*** Text under study ***

All Bouchard ever did was make those parents and kids pay with his performance on the ice.

"I remember hearing it the loudest when I was going from peewee to bantam when I was 14, because that's where hitting starts to come into the game," he said. "After that, it was the same every time I was ready to go to the next level. I just used it as motivation.

"My biggest challenge had been ever since I was young that everybody said that I'm too small to go in to the NHL. I was going to prove them wrong. I did it and I still want to prove that I can do well in the NHL."

Obviously, the Minnesota Wild didn't share the same concerns over Bouchard's size -- or lack thereof.

"I remember going up to Chicoutimi to see him play on the recommendation of our scouting staff," Wild GM Doug Risebrough said. "I didn't notice a size problem. All I noticed was a high-end player with a great skill-set, lots of talent, lots of speed.

"In fact, as the game went on the other team began running him. But that didn't deter him one bit."

Bouchard was 5-9 and 155 pounds when he was picked eighth in the 2002 Entry Draft.

It's only been a few years since that bigger-is-better philosophy permeated the NHL. In fact, former Tampa Bay Lightning GM Jay Feaster once chided his own scouting staff for their reports on Bouchard, saying, "I told them they can't say he's got Gretzky-like qualities and then bottom-line him with a comment like, 'He doesn't meet our team's size and speed criteria.' That's ridiculous."

He started to grow on Minnesota fans during the lockout, when he had 12 goals and 42 assists in 67 games for Houston of the American Hockey League. He followed that with 17 goals and 42 assists for the Wild in 2005-06, then had 20 goals and 37 assists. Last season he had a career-high 63 points, second on the team to Marian Gaborik. And now, with veterans Brian Rolston (59 points) and Pavol Demitra (54 points) gone via free agency, many expected this would be Bouchard's breakout year.

"I've heard people say, 'He's too small. He'll never make it at the next level' ... all my life. I just think those people were being small in their thinking."
-- Pierre-Marc Bouchard

On opening night, Oct. 11, Bouchard assisted on two of three second-period goals in the Wild's 4-3 victory against Boston. Then he struggled with injuries and a lack of production. He's rediscovered his groove since the calendar flipped to 2009.

"I just don't want to be a player in the League anymore," Bouchard said. "I want to be a good player and have a big role with the team."

"He's fun to watch, he's very skilled, crafty, and what I appreciated about him more than anything is his commitment to the team," San Jose Sharks coach Todd McLellan said of Bouchard, whom he coached in Houston.

"If you don't notice the bundle of energy and intensity he brings with him on the ice, you should drop by and see him around the ping-pong table we have at home or on the tennis court or golf course," teammate Stephane Veilleux said. "He's one of the most focused competitors I've ever met."

Creating offense always has been Bouchard's calling card. He led the Quebec Major Junior Hockey League with 94 assists and 140 points in just 69 games in his last season with Chicoutimi and was selected the Canadian Major Junior Player of the Year for the 2001-02 season. His vision, will and determination, plus an extended workout routine this offseason, will take him to that consistently productive level with the Wild this season.

"All I need is consistency," Bouchard smiled. "My dad reminds me of that all the time ... and he's right. I wouldn't be here without the encouragement I've always gotten from my parents."

Denis Bouchard is in sales with a plastics company in Sherbrooke, and his mother, Johanne, was a medical secretary before she needed to spend more time at home taking care of her family.

"I'll never forget my mom and dad telling me not to listen to people who said I couldn't do this or couldn't do that because I was not 6-3, 210 pounds like some of the players I'd have to face," Bouchard said. "But there's no better source of energy and determination than hearing your parents encourage you to do things that most other people don't think you can do."

It may have taken Pierre-Marc Bouchard longer than expected to get started consistently contributing offense to the Wild. But he's been right in the middle of Minnesota's offense since the beginning of the season.

*** End of Text under study ***
*** Listed entries ***

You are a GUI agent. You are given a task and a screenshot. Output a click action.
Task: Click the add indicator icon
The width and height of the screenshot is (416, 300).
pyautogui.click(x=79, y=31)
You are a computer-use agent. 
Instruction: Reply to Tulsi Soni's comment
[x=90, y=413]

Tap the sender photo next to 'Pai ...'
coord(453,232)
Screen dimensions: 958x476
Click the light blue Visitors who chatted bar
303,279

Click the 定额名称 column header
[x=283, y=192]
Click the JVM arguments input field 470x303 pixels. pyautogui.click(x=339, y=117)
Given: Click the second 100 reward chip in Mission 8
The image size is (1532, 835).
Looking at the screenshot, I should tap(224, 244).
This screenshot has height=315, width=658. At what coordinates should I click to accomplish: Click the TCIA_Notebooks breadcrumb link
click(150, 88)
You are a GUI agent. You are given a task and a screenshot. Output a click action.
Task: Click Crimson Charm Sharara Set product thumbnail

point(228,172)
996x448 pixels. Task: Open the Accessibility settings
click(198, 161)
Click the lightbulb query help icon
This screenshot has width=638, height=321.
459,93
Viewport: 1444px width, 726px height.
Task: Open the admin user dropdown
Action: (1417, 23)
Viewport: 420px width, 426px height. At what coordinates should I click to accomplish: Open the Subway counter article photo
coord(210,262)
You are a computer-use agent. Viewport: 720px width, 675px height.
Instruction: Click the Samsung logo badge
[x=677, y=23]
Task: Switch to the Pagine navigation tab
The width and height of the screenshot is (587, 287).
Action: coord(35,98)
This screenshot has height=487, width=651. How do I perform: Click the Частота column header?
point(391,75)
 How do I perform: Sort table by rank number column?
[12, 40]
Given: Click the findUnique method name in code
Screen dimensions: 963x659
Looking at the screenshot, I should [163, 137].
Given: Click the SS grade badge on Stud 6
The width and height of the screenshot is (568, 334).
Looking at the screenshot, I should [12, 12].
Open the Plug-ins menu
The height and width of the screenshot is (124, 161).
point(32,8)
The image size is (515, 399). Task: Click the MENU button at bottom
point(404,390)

*** End of Listed entries ***

**Required actions:**
1. From the article on Pierre-Marc Bouchard, extract the stretch from "-- Pierre-Marc Bouchard" through "coached in Houston.".
2. In the article on Pierre-Marc Bouchard, what were his height and weight when he was picked in the 2002 Entry Draft, and at what draft position was he taken?

**Answers for each item:**
1.
-- Pierre-Marc Bouchard

On opening night, Oct. 11, Bouchard assisted on two of three second-period goals in the Wild's 4-3 victory against Boston. Then he struggled with injuries and a lack of production. He's rediscovered his groove since the calendar flipped to 2009.

"I just don't want to be a player in the League anymore," Bouchard said. "I want to be a good player and have a big role with the team."

"He's fun to watch, he's very skilled, crafty, and what I appreciated about him more than anything is his commitment to the team," San Jose Sharks coach Todd McLellan said of Bouchard, whom he coached in Houston.

2. He was 5-9 and 155 pounds and was picked eighth.